Document excerpt:
Jane Finley
Senior Vice President 
and Area Manager
Kaiser Permanente San Diego

Jane Finley Senior Vice President and Area Manager Kaiser Permanente San Diego

Hospitals are changing with the times, particularly with the introduction of new technologies, as well as a changing funding paradigm. Special Sections Editor Brad Graves, with the help of Health Care Reporter Jared Whitlock, asked several senior hospital executives about the advent of new technologies and approaches — in short, what we might expect from the hospital of the future. Here are their edited responses.

Jane Finley

Senior Vice President and Area Manager Kaiser Permanente San Diego

Q: Artificial intelligence is all the buzz in health care. How is your hospital using AI or how does it plan to do so?

Exercise A: List every person named in the hospital-of-the-future interview excerpt.
Exercise B: Write the next part of the hospital-of-the-future interview excerpt, picking up right after its final line.

Supplied data:
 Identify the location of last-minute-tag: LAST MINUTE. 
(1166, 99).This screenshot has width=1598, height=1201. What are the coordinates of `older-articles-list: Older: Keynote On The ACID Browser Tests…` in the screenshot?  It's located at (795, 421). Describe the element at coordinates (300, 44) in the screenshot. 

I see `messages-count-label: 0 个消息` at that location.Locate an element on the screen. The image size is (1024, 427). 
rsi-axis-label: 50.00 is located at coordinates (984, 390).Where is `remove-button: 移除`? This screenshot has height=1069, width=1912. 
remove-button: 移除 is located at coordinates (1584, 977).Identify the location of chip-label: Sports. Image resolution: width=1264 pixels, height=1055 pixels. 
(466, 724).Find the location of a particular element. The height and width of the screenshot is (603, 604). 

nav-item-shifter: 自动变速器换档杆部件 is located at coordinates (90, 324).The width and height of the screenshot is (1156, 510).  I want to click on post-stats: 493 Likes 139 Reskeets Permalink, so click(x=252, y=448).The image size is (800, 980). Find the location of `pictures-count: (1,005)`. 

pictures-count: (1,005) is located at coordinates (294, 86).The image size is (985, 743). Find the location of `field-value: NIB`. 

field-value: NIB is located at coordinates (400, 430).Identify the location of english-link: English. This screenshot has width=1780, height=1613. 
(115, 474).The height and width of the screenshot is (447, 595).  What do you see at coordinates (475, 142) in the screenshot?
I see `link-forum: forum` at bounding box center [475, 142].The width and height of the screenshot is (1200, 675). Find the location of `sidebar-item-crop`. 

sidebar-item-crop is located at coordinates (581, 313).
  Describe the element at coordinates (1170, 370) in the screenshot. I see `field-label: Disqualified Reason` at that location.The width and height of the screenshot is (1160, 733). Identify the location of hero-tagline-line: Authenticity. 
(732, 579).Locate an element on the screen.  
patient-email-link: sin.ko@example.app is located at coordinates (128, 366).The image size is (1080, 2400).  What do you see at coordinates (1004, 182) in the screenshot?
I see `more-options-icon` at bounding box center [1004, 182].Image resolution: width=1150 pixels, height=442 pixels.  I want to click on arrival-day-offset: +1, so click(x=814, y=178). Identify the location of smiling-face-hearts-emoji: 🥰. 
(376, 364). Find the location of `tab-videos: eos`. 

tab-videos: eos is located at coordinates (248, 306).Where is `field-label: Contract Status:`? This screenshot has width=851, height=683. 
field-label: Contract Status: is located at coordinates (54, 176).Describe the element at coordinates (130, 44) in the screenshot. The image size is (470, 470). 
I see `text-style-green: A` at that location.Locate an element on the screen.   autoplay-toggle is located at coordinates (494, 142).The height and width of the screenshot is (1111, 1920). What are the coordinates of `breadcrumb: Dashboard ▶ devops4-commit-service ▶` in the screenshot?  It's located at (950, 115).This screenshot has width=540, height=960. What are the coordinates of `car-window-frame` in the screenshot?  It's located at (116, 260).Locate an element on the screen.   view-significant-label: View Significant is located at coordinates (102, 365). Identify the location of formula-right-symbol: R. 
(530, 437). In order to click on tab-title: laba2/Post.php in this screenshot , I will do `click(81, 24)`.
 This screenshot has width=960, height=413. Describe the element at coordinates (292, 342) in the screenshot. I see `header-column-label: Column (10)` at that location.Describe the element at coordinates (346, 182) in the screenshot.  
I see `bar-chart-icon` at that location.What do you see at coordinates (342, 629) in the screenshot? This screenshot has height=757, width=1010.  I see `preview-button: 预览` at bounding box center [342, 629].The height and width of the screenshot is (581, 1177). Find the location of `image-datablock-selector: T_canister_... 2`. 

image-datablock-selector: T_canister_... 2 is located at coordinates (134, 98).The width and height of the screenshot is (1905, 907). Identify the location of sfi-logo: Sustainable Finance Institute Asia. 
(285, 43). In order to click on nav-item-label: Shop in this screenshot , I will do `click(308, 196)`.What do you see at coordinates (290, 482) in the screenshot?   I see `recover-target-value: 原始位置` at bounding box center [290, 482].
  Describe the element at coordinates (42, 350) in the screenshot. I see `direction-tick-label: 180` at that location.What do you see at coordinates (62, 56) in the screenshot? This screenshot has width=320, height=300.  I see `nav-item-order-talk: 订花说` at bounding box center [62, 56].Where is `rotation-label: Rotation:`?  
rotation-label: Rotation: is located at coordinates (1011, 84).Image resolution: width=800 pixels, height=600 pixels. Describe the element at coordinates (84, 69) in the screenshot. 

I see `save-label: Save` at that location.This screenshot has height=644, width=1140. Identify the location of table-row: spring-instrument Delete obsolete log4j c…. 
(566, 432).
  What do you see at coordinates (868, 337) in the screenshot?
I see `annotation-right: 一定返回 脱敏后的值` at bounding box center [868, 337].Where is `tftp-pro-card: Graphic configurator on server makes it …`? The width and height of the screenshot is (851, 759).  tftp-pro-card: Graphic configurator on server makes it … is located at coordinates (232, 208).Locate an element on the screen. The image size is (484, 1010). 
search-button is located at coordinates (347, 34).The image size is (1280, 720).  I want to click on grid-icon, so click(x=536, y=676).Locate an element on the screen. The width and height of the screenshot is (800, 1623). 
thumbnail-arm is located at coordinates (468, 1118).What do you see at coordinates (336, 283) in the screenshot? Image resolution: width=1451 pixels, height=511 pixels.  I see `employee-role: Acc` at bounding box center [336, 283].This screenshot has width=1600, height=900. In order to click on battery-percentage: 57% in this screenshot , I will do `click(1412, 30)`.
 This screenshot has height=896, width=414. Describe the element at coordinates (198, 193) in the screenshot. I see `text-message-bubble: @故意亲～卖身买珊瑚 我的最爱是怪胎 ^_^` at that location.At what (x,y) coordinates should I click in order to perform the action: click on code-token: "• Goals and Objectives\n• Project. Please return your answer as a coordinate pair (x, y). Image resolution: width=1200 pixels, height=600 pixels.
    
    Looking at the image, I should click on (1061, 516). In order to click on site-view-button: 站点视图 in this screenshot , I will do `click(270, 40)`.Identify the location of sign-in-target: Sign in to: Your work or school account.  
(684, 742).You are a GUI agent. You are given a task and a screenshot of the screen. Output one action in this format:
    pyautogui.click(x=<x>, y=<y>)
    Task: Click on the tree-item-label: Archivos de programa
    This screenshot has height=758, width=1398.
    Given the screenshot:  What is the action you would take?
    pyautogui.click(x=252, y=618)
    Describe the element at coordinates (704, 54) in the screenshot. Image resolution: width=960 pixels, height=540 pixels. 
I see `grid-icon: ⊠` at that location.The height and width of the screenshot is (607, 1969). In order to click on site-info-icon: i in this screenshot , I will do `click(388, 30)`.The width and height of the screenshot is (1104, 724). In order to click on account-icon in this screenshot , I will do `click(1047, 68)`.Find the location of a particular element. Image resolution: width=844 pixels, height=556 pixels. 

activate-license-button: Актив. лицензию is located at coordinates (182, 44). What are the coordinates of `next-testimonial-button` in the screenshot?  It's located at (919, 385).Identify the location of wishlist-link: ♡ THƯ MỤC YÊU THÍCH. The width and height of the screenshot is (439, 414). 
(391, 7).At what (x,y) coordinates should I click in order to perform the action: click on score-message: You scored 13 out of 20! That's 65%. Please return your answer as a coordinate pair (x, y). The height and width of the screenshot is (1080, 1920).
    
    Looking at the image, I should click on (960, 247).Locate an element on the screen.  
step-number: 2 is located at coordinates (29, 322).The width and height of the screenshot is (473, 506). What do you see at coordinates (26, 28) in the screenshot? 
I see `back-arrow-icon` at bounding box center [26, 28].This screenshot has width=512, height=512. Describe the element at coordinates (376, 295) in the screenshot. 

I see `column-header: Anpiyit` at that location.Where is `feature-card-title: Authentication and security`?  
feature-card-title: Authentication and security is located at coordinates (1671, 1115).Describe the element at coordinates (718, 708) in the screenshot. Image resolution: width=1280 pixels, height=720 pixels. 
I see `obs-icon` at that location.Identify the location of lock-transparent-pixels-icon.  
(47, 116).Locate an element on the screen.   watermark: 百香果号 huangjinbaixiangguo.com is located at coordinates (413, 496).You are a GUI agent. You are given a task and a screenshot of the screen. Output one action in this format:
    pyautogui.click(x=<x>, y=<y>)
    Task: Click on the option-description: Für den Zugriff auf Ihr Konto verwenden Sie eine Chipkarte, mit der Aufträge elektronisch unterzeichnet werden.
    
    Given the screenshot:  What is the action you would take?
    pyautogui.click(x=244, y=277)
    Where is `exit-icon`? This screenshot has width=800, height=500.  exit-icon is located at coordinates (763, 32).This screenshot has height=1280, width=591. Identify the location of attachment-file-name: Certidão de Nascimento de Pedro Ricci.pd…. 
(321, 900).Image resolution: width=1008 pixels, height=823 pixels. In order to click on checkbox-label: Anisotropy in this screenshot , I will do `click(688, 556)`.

Final answer A:
Jane Finley
Brad Graves
Jared Whitlock

Final answer B:
A: AI is transformational. Kaiser Permanente actively evaluates how AI can help us improve the lives of those we care for. One example: in San Diego, Kaiser Permanente uses the da Vinci robot to provide minimally invasive surgery — improving outcomes and reducing complications. AI is also being used at Kaiser Permanente in the form of predictive analytics — specifically, a program called Advanced Alert Monitor, which uses algorithms developed by the Kaiser Permanente Division of Research. The program analyzes electronic health record data from Medical-Surgical inpatients; proactively identifies those with a high likelihood of clinical deterioration; and then alerts e-Hospital nurses who connect with Rapid Response care teams at the local medical center. Originally developed in our Northern California Region, this AI program is currently being spread across the organization.

Q: Health care is moving toward an emphasis on outcomes and value rather than volume. How is your hospital system preparing for this shift?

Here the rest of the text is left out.